> TEXT BLOCK:
A New Fourth Order Compression Dependent Equation of State

doi:10.26565/2312-4334-2025-1-40

Abhay P. Srivastava Department of Physics & Material Science, Madan Mohan Malviya University of Technology, Gorakhpur (UP), India
Brijesh K. Pandey Department of Physics & Material Science, Madan Mohan Malviya University of Technology, Gorakhpur (UP), India https://orcid.org/0000-0002-7999-4743
Anod Kumar Singh Department of Humanities and Applied Science, School of Management Sciences, Lucknow, (UP), India https://orcid.org/0000-0001-5934-923X
Reetesh Srivastava Department of Physics, Nandini Nagar P.G. College, Nawabganj, Gonda, (UP), India

DOI: https://doi.org/10.26565/2312-4334-2025-1-40

Keywords: Equation of state, Compression, Fourth-order exponential equation of state, Birch-Murnaghan fourth-order equation of state.

> RECORD LIST:
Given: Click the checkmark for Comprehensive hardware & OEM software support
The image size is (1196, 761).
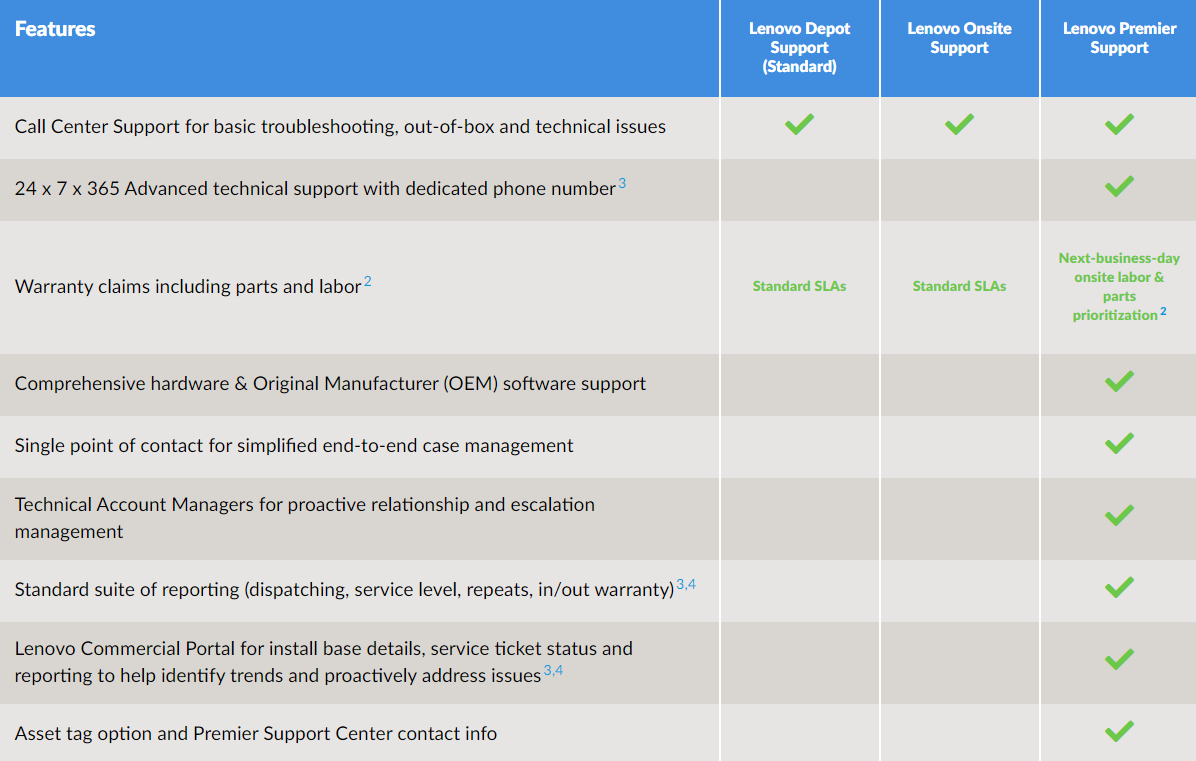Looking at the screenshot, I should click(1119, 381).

==

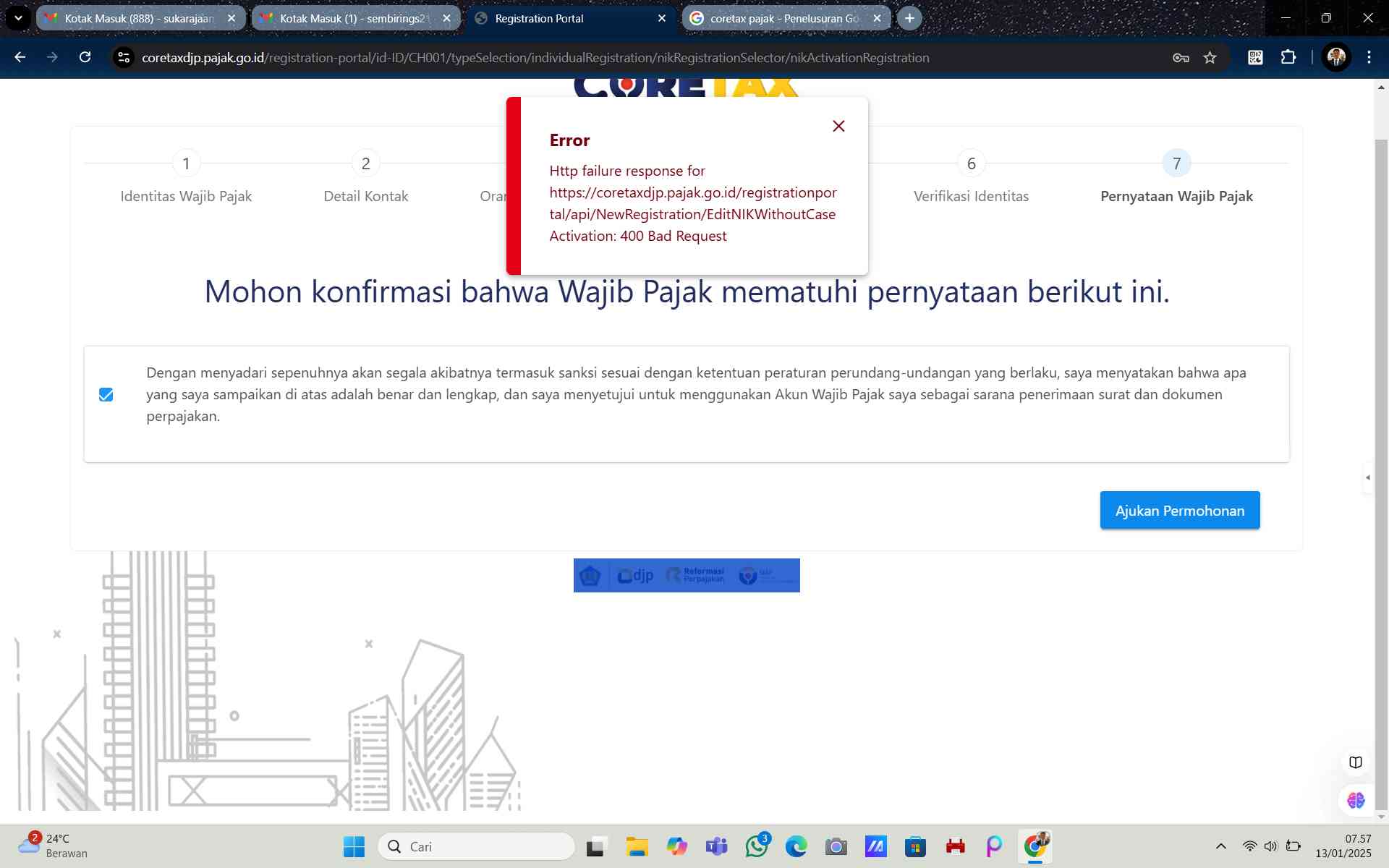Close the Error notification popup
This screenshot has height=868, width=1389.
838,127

* * *

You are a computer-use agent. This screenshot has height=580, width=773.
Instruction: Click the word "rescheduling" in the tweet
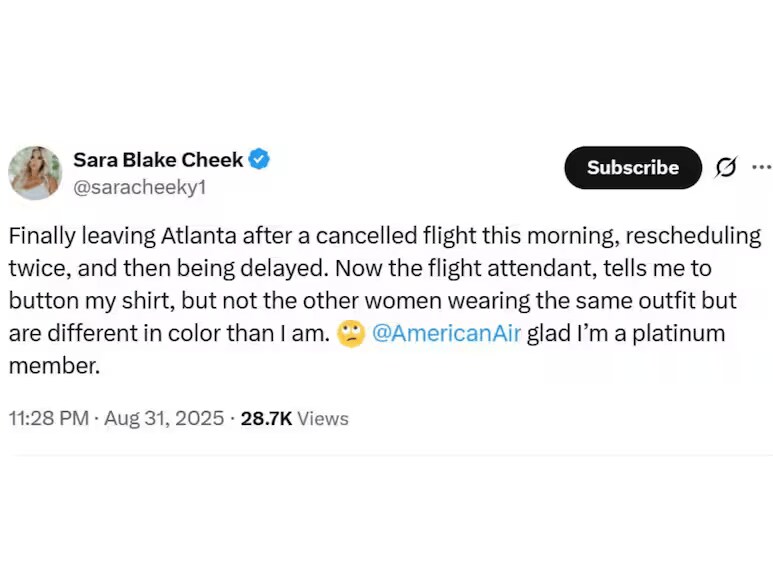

> WORK INSTRUCTIONS:
**A.** In the equation of state paper listing, which university are Abhay P. Srivastava and Brijesh K. Pandey affiliated with?
**B.** Please reproduce the equation of state paper listing word for word, between "Abhay P. Srivastava" and "equation of state.", inclusive.

> RESPONSES TO THE TASKS:
**A.** Madan Mohan Malviya University of Technology, Gorakhpur (UP), India

**B.**
Abhay P. Srivastava Department of Physics & Material Science, Madan Mohan Malviya University of Technology, Gorakhpur (UP), India
Brijesh K. Pandey Department of Physics & Material Science, Madan Mohan Malviya University of Technology, Gorakhpur (UP), India https://orcid.org/0000-0002-7999-4743
Anod Kumar Singh Department of Humanities and Applied Science, School of Management Sciences, Lucknow, (UP), India https://orcid.org/0000-0001-5934-923X
Reetesh Srivastava Department of Physics, Nandini Nagar P.G. College, Nawabganj, Gonda, (UP), India

DOI: https://doi.org/10.26565/2312-4334-2025-1-40

Keywords: Equation of state, Compression, Fourth-order exponential equation of state, Birch-Murnaghan fourth-order equation of state.